### Instructions to follow
The response must reproduce every record below without alteration.

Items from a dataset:
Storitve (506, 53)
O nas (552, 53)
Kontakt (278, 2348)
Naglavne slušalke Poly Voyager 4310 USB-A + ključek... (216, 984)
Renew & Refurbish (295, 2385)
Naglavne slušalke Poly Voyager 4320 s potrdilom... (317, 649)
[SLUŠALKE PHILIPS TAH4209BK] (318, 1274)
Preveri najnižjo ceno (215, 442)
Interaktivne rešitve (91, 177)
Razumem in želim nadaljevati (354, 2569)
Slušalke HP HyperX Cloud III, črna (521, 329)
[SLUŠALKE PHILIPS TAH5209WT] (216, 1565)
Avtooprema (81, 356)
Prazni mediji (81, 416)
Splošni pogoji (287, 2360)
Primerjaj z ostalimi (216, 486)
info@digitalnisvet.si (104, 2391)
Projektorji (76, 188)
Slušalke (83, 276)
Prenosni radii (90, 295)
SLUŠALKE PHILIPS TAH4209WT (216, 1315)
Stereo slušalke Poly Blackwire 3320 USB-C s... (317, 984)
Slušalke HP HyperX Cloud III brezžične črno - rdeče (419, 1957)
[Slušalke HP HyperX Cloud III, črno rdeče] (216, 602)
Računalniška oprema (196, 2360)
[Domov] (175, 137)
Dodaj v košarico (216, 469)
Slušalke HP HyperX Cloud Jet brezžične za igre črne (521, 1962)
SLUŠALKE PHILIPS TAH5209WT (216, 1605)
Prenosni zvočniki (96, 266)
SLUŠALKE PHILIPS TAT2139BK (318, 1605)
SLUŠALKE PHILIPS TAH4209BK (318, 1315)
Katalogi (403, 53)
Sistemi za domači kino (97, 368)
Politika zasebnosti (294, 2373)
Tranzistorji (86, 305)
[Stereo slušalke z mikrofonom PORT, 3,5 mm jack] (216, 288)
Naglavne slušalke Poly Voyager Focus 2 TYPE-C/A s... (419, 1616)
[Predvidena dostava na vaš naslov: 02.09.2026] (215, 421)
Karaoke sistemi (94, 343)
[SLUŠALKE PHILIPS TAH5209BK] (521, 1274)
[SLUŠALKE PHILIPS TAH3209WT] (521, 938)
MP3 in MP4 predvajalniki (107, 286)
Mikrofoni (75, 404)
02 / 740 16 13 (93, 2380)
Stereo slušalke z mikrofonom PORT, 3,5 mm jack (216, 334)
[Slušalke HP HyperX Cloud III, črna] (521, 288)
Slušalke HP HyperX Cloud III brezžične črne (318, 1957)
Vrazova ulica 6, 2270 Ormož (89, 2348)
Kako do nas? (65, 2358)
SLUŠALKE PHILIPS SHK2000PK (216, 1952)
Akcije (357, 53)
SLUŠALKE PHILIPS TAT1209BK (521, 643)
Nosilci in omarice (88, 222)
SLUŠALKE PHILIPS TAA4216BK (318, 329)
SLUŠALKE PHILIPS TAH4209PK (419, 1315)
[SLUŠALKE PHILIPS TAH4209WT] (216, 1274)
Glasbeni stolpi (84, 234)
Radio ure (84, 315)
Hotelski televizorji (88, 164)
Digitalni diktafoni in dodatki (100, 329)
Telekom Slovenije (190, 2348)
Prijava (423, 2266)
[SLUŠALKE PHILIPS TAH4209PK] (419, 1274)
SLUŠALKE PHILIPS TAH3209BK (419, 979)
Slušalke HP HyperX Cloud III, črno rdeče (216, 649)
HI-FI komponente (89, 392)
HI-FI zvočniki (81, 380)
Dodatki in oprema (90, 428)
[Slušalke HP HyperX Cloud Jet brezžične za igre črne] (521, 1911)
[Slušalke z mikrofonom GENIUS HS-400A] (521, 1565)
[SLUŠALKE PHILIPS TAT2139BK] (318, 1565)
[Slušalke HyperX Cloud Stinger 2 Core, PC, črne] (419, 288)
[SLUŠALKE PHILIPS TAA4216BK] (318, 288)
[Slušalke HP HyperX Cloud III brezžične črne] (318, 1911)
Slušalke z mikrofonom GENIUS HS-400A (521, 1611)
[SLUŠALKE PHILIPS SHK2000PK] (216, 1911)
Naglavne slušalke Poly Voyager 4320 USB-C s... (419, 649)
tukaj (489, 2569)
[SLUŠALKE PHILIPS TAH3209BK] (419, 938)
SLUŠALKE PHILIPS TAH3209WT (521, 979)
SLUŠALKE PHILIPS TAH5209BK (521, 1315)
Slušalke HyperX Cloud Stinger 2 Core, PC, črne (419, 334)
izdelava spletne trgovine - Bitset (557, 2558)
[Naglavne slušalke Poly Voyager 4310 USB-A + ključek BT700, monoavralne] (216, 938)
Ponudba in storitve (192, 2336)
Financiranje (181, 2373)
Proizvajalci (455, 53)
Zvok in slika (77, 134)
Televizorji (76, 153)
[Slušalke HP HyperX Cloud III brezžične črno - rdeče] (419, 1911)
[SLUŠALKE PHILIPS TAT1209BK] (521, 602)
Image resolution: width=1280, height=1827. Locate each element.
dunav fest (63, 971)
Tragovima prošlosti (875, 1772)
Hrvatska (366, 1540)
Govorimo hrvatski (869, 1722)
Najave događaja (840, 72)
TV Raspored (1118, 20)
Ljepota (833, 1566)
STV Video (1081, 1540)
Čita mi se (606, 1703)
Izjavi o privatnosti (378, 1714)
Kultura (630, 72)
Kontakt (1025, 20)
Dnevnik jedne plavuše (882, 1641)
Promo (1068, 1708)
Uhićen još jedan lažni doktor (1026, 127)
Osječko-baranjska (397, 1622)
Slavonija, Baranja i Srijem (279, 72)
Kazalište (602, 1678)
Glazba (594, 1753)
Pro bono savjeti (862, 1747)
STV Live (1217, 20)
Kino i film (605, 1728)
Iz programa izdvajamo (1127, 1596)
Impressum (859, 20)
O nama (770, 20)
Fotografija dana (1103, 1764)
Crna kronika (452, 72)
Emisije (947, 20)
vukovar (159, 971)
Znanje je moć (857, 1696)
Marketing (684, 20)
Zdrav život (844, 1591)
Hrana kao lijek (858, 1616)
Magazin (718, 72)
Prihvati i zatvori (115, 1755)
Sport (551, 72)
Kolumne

### Result
Storitve (506, 53)
O nas (552, 53)
Kontakt (278, 2348)
Naglavne slušalke Poly Voyager 4310 USB-A + ključek... (216, 984)
Renew & Refurbish (295, 2385)
Naglavne slušalke Poly Voyager 4320 s potrdilom... (317, 649)
[SLUŠALKE PHILIPS TAH4209BK] (318, 1274)
Preveri najnižjo ceno (215, 442)
Interaktivne rešitve (91, 177)
Razumem in želim nadaljevati (354, 2569)
Slušalke HP HyperX Cloud III, črna (521, 329)
[SLUŠALKE PHILIPS TAH5209WT] (216, 1565)
Avtooprema (81, 356)
Prazni mediji (81, 416)
Splošni pogoji (287, 2360)
Primerjaj z ostalimi (216, 486)
info@digitalnisvet.si (104, 2391)
Projektorji (76, 188)
Slušalke (83, 276)
Prenosni radii (90, 295)
SLUŠALKE PHILIPS TAH4209WT (216, 1315)
Stereo slušalke Poly Blackwire 3320 USB-C s... (317, 984)
Slušalke HP HyperX Cloud III brezžične črno - rdeče (419, 1957)
[Slušalke HP HyperX Cloud III, črno rdeče] (216, 602)
Računalniška oprema (196, 2360)
[Domov] (175, 137)
Dodaj v košarico (216, 469)
Slušalke HP HyperX Cloud Jet brezžične za igre črne (521, 1962)
SLUŠALKE PHILIPS TAH5209WT (216, 1605)
Prenosni zvočniki (96, 266)
SLUŠALKE PHILIPS TAT2139BK (318, 1605)
SLUŠALKE PHILIPS TAH4209BK (318, 1315)
Katalogi (403, 53)
Sistemi za domači kino (97, 368)
Politika zasebnosti (294, 2373)
Tranzistorji (86, 305)
[Stereo slušalke z mikrofonom PORT, 3,5 mm jack] (216, 288)
Naglavne slušalke Poly Voyager Focus 2 TYPE-C/A s... (419, 1616)
[Predvidena dostava na vaš naslov: 02.09.2026] (215, 421)
Karaoke sistemi (94, 343)
[SLUŠALKE PHILIPS TAH5209BK] (521, 1274)
[SLUŠALKE PHILIPS TAH3209WT] (521, 938)
MP3 in MP4 predvajalniki (107, 286)
Mikrofoni (75, 404)
02 / 740 16 13 (93, 2380)
Stereo slušalke z mikrofonom PORT, 3,5 mm jack (216, 334)
[Slušalke HP HyperX Cloud III, črna] (521, 288)
Slušalke HP HyperX Cloud III brezžične črne (318, 1957)
Vrazova ulica 6, 2270 Ormož (89, 2348)
Kako do nas? (65, 2358)
SLUŠALKE PHILIPS SHK2000PK (216, 1952)
Akcije (357, 53)
SLUŠALKE PHILIPS TAT1209BK (521, 643)
Nosilci in omarice (88, 222)
SLUŠALKE PHILIPS TAA4216BK (318, 329)
SLUŠALKE PHILIPS TAH4209PK (419, 1315)
[SLUŠALKE PHILIPS TAH4209WT] (216, 1274)
Glasbeni stolpi (84, 234)
Radio ure (84, 315)
Hotelski televizorji (88, 164)
Digitalni diktafoni in dodatki (100, 329)
Telekom Slovenije (190, 2348)
Prijava (423, 2266)
[SLUŠALKE PHILIPS TAH4209PK] (419, 1274)
SLUŠALKE PHILIPS TAH3209BK (419, 979)
Slušalke HP HyperX Cloud III, črno rdeče (216, 649)
HI-FI komponente (89, 392)
HI-FI zvočniki (81, 380)
Dodatki in oprema (90, 428)
[Slušalke HP HyperX Cloud Jet brezžične za igre črne] (521, 1911)
[Slušalke z mikrofonom GENIUS HS-400A] (521, 1565)
[SLUŠALKE PHILIPS TAT2139BK] (318, 1565)
[Slušalke HyperX Cloud Stinger 2 Core, PC, črne] (419, 288)
[SLUŠALKE PHILIPS TAA4216BK] (318, 288)
[Slušalke HP HyperX Cloud III brezžične črne] (318, 1911)
Slušalke z mikrofonom GENIUS HS-400A (521, 1611)
[SLUŠALKE PHILIPS SHK2000PK] (216, 1911)
Naglavne slušalke Poly Voyager 4320 USB-C s... (419, 649)
tukaj (489, 2569)
[SLUŠALKE PHILIPS TAH3209BK] (419, 938)
SLUŠALKE PHILIPS TAH3209WT (521, 979)
SLUŠALKE PHILIPS TAH5209BK (521, 1315)
Slušalke HyperX Cloud Stinger 2 Core, PC, črne (419, 334)
izdelava spletne trgovine - Bitset (557, 2558)
[Naglavne slušalke Poly Voyager 4310 USB-A + ključek BT700, monoavralne] (216, 938)
Ponudba in storitve (192, 2336)
Financiranje (181, 2373)
Proizvajalci (455, 53)
Zvok in slika (77, 134)
Televizorji (76, 153)
[Slušalke HP HyperX Cloud III brezžične črno - rdeče] (419, 1911)
[SLUŠALKE PHILIPS TAT1209BK] (521, 602)
Image resolution: width=1280, height=1827. Locate each element.
dunav fest (63, 971)
Tragovima prošlosti (875, 1772)
Hrvatska (366, 1540)
Govorimo hrvatski (869, 1722)
Najave događaja (840, 72)
TV Raspored (1118, 20)
Ljepota (833, 1566)
STV Video (1081, 1540)
Čita mi se (606, 1703)
Izjavi o privatnosti (378, 1714)
Kultura (630, 72)
Kontakt (1025, 20)
Dnevnik jedne plavuše (882, 1641)
Promo (1068, 1708)
Uhićen još jedan lažni doktor (1026, 127)
Osječko-baranjska (397, 1622)
Slavonija, Baranja i Srijem (279, 72)
Kazalište (602, 1678)
Glazba (594, 1753)
Pro bono savjeti (862, 1747)
STV Live (1217, 20)
Kino i film (605, 1728)
Iz programa izdvajamo (1127, 1596)
Impressum (859, 20)
O nama (770, 20)
Fotografija dana (1103, 1764)
Crna kronika (452, 72)
Emisije (947, 20)
vukovar (159, 971)
Znanje je moć (857, 1696)
Marketing (684, 20)
Zdrav život (844, 1591)
Hrana kao lijek (858, 1616)
Magazin (718, 72)
Prihvati i zatvori (115, 1755)
Sport (551, 72)
Kolumne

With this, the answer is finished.